Immerse Yourself in Yourself
Via NPR’s Planet Money: an MIT project called Immersion that allows you to see how much of your life can be teased out from your email metadata. Using just the From, To, Cc and Timestamp fields on your Gmail, Immersion creates a color-coded map of correspondence that, at least for me, would probably represent the summation of my work and social relationships with great accuracy. Because metadata is an excessively timely issue, the site’s server has been temporarily overworked; you can still sign up to map your own email later (the irony of this is not lost on me, but you can erase the data immediately), or do a similar thing with your Facebook network with this Wolfram Alpha tool.

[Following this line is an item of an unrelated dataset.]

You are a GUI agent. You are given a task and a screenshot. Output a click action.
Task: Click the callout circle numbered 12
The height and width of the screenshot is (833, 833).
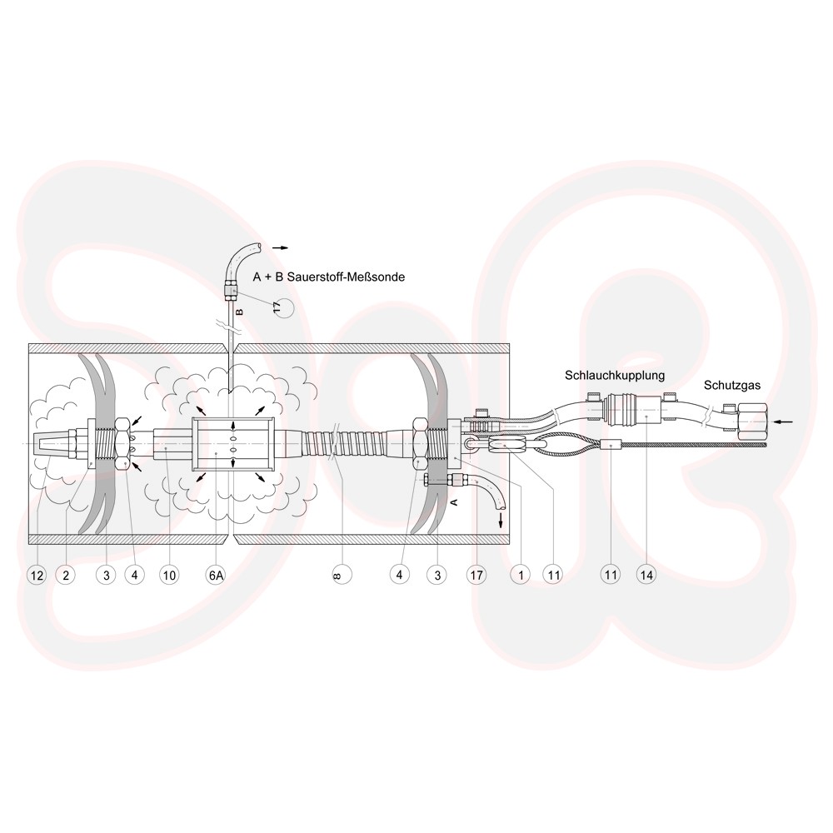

I just did the latter, wincing as I checked the terms & conditions box without reading the terms or conditions, and found out that my Facebook friends are 60% female, that 40% of these female friends are married already (vs 23% of my male friends), and that my network looks like the picture to the left (the central hub is surely college, and the WA tool spat out a list of my purple “insider” friends, green “connector” friends and gray, gray outsiders).
On a similar note, there was a recent This American Life where Ira talks to four lawyers who work with Guantanamo detainees, and thus for years have been assured that not just their metadata but their actual conversations are being recorded and monitored. They are more at peace with the situation than you might expect, or perhaps I am merely interpreting “peace” from the sound of “utter metaphysical weariness.”